A field of corpses stretched across the muddy terrain, the clash of steel and the crack of musket fire echoing like the dirge of a dying world. Smoke coiled in the sky, black as prophecy. He had been here before—not in body, but in the whispers of history, the annals of power and deception.
And he knew why he was here.
Nathan Rothschild’s messenger. A single rider, bound for London, carrying the fate of empires in his saddlebag. If Hassan stopped him, if the message never reached its destination, perhaps the world would be spared the stranglehold of war-driven capital. Perhaps.
His gaze cut through the battlefield, seeking movement beyond the slaughter. Then, in the chaos, he saw it—a lone rider cutting through the wreckage, galloping hard toward the horizon.
There. The courier.
Hassan moved with purpose, each step a calculation. He was an Old World assassin in the heart of a New World war. The weapons had changed, but death remained the same.

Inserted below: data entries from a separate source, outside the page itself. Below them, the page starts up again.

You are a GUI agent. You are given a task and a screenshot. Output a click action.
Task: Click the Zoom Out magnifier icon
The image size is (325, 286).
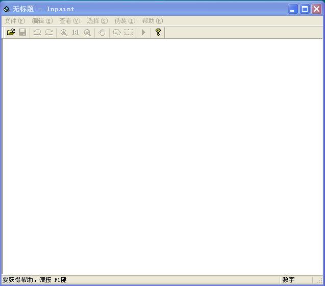pyautogui.click(x=87, y=32)
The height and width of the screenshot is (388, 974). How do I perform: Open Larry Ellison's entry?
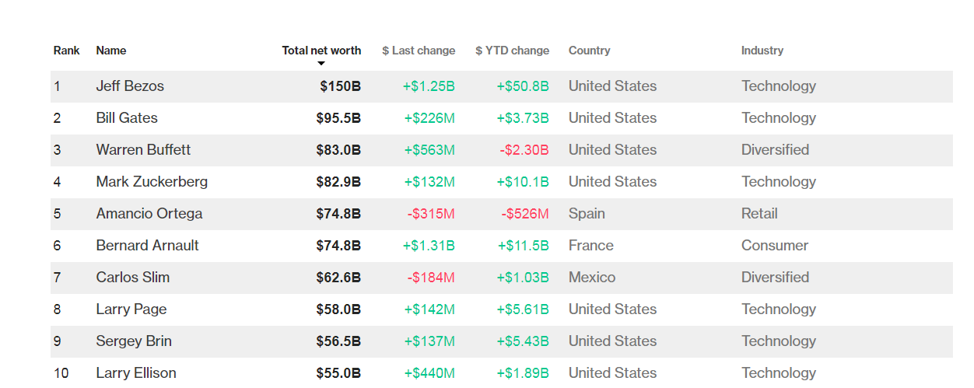(136, 373)
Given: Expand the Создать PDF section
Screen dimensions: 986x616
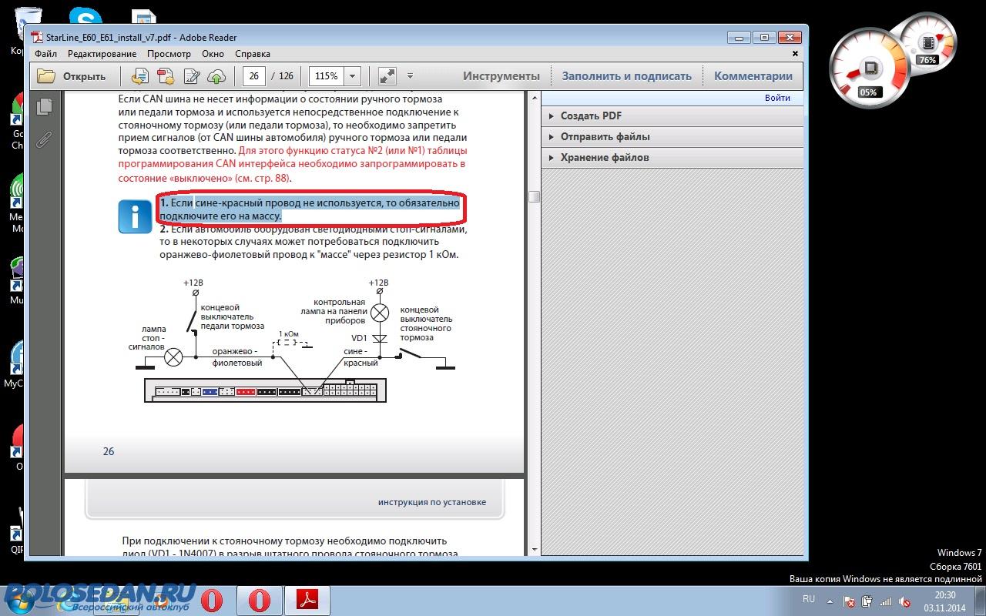Looking at the screenshot, I should (591, 116).
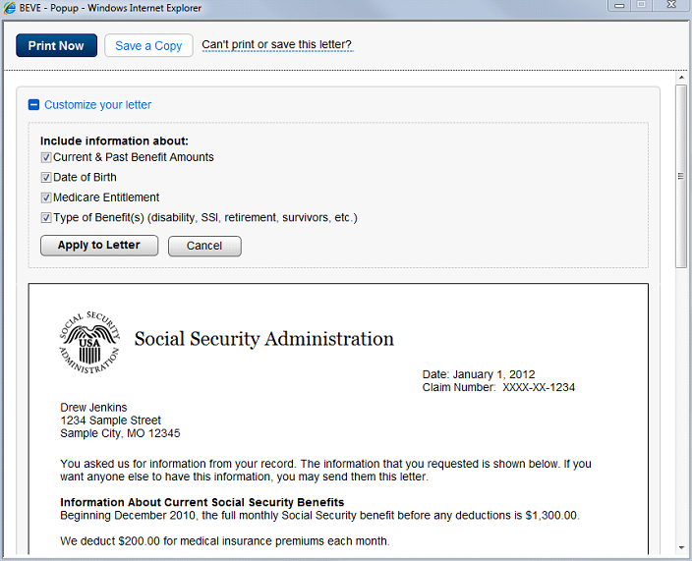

He descended into the wreckage, unseen among the fallen, his robes blending into the blood-stained mud. With the fluid grace of a shadow, he moved through the dying and the dead until he was close enough to act.
A flick of the wrist. The whisper of steel.
The throwing dagger met flesh.
The rider let out a strangled cry, his body jerking violently before toppling from the horse. Hassan was already moving, reaching the fallen man before the life had fled from his eyes. He wrenched the satchel from the dying courier’s grasp, his breath steady, victorious.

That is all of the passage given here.